Table 13. DPU Performance GOPs per second (GOPS) on Different Devices
Device DPU Configuration Frequency (MHz) Peak Theoretical Performance (GOPS)
Z7020 B1152x1 200 230
ZU2 B1152x1 370 426
ZU3 B2304x1 370 852
ZU5 B4096x1 350 1400
ZU7EV B4096x2 330 2700
ZU9 B4096x3 333 4100

Performance of Different Models

In this section, the performance of several models is given for reference. The results shown in the following table were measured on a Xilinx® ZCU102 board with three B4096 cores with 16 threads running at 287 MHz.

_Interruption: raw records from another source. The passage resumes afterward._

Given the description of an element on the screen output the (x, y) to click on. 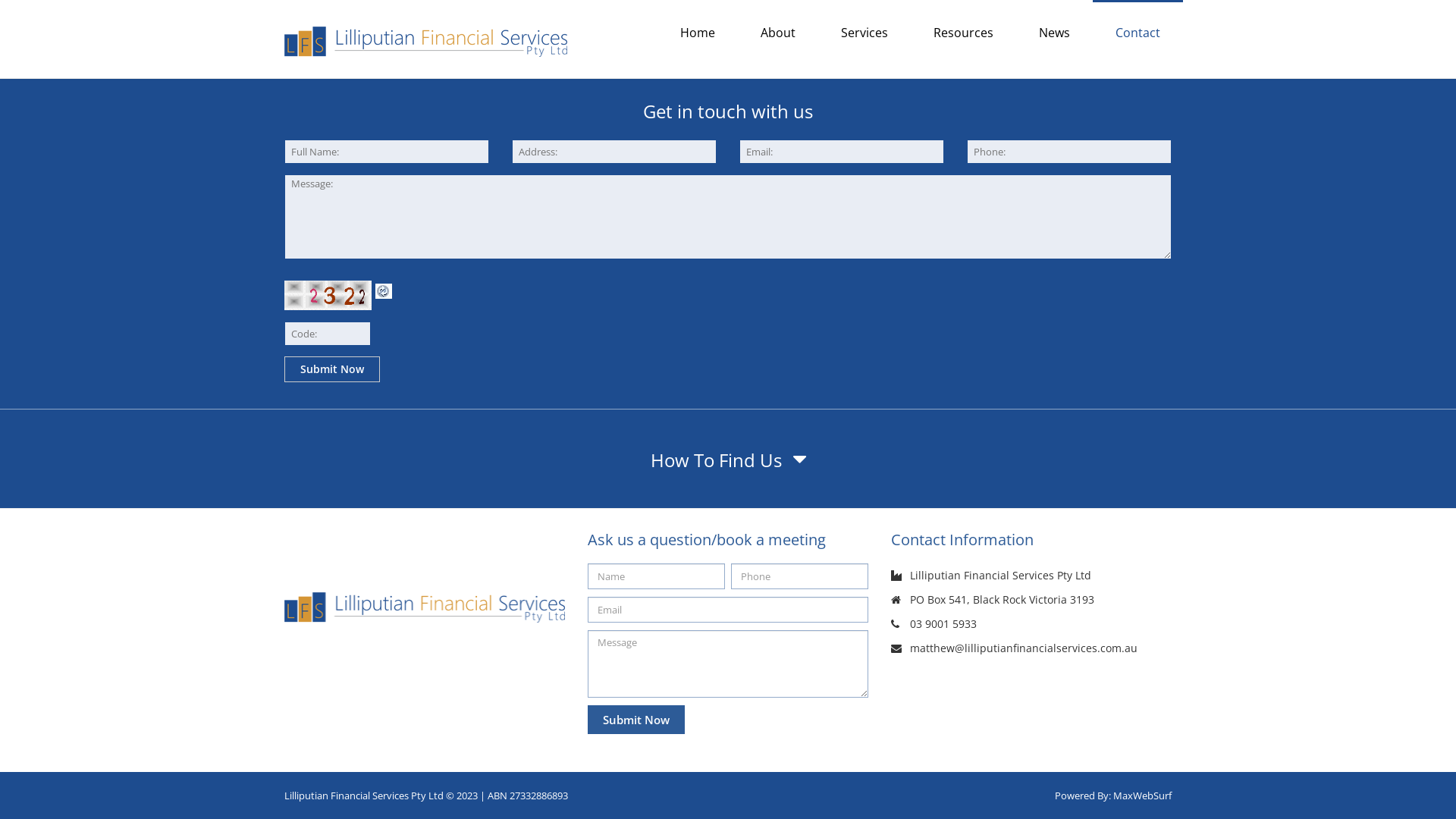
Home Element type: text (697, 31)
About Element type: text (777, 31)
Contact Element type: text (1137, 31)
Services Element type: text (864, 31)
Refresh Image Element type: hover (383, 289)
MaxWebSurf Element type: text (1142, 795)
News Element type: text (1054, 31)
Resources Element type: text (963, 31)
03 9001 5933 Element type: text (943, 623)
matthew@lilliputianfinancialservices.com.au Element type: text (1023, 647)
Submit Now Element type: text (635, 719)
Submit Now Element type: text (331, 369)
Given the description of an element on the screen output the (x, y) to click on. 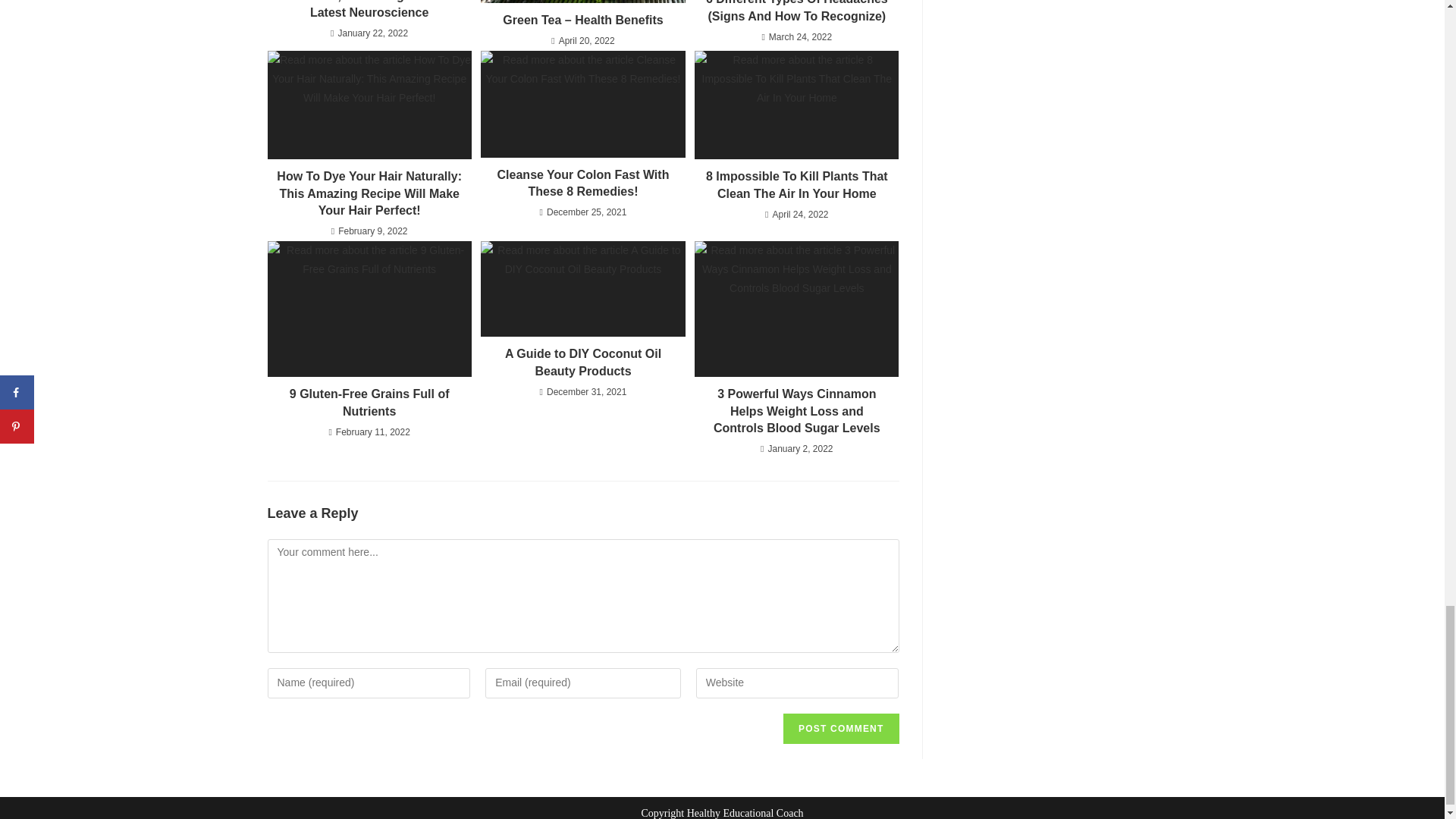
Post Comment (840, 728)
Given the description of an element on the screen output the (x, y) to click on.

Table 14. Performance of Different Models
Network Model Workload (GOPs per image) Input Image Resolution Accuracy (DPU)2 Frame per second (FPS)
Inception-v1 3.2 224*224 Top-1: 0.6954 452.4
ResNet50 7.7 224*224 Top-1: 0.7338 163.4
MobileNet_v2 0.6 299*299 Top-1: 0.6352 587.2
SSD_ADAS_VEHICLE1 6.3 480*360 mAP: 0.4190 306.2
SSD_ADAS_PEDESTRIAN1 5.9 640*360 mAP: 0.5850 279.2
SSD_MobileNet_v2 6.6 480*360 mAP: 0.2940 124.7
YOLO-V3-VOC 65.4 416*416 mAP: 0.8153 43.6
YOLO-V3_ADAS1 5.5 512*256 mAP: 0.5301 239.7
  1. These models were pruned by the Vitis AI Optimizer.
  2. Accuracy values are obtained using 8-bit quantization.

Unsupported Models

Some models in a specific DPU architecture may not be supported due to a large feature map size. Following is a list of unsupported models in different architectures:

Table 15. Unsupported Models in Different DPU Architectures
DPU Architecture Unsupported models
B512 inception_resnet_v2_tf
vgg_16_tf
vgg_19_tf
mobilenet_edge_1_0_tf
facerec_resnet20
facerec_resnet64
facerec-resnet20_mixed_pt
pmg_pt
B800 vgg_16_tf
vgg_19_tf
facerec_resnet20
facerec_resnet64
facerec-resnet20_mixed_pt
B1024 inception_resnet_v2_tf
vgg_16_tf
vgg_19_tf
mobilenet_edge_1_0_tf
facerec_resnet20
facerec_resnet64
facerec-resnet20_mixed_pt
pmg_pt
B1152 vgg_16_tf
vgg_19_tf
B1600 vgg_16_tf
vgg_19_tf
facerec_resnet20
facerec_resnet64
facerec-resnet20_mixed_pt
B2304 vgg_16_tf
vgg_19_tf
B3136 vgg_16_tf
vgg_19_tf

I/O Bandwidth Requirements

When different neural networks run on the DPU, the I/O bandwidth requirement will change depending on which neural network is currently being executed. Even the I/O bandwidth requirement of different layers in one neural network are different. The I/O bandwidth requirements for some neural networks, averaged by layer, have been tested with one DPU core running at full speed. The peak and average I/O bandwidth requirements of three different neural networks are shown in the table below. The table only shows the number of two commonly used DPU architectures (B1152 and B4096).
Note: When multiple DPU cores run in parallel, each core might not be able to run at full speed due to the I/O bandwidth limitations.
Table 16. I/O Bandwidth Requirements for B1152 and B4096
Network Model B1152 B4096
Peak (MB/s) Average (MB/s) Peak (MB/s) Average (MB/s)
Inception-v1 1704 890 4626 2474
ResNet50 2052 1017 5298 3132
SSD ADAS VEHICLE 1516 684 5724 2049
YOLO-V3-VOC 2076 986 6453 3290

If one DPU core needs to run at full speed, the peak I/O bandwidth requirement shall be met. The I/O bandwidth is mainly used for accessing data though the AXI master interfaces (DPU0_M_AXI_DATA0 and DPU0_M_AXI_DATA1).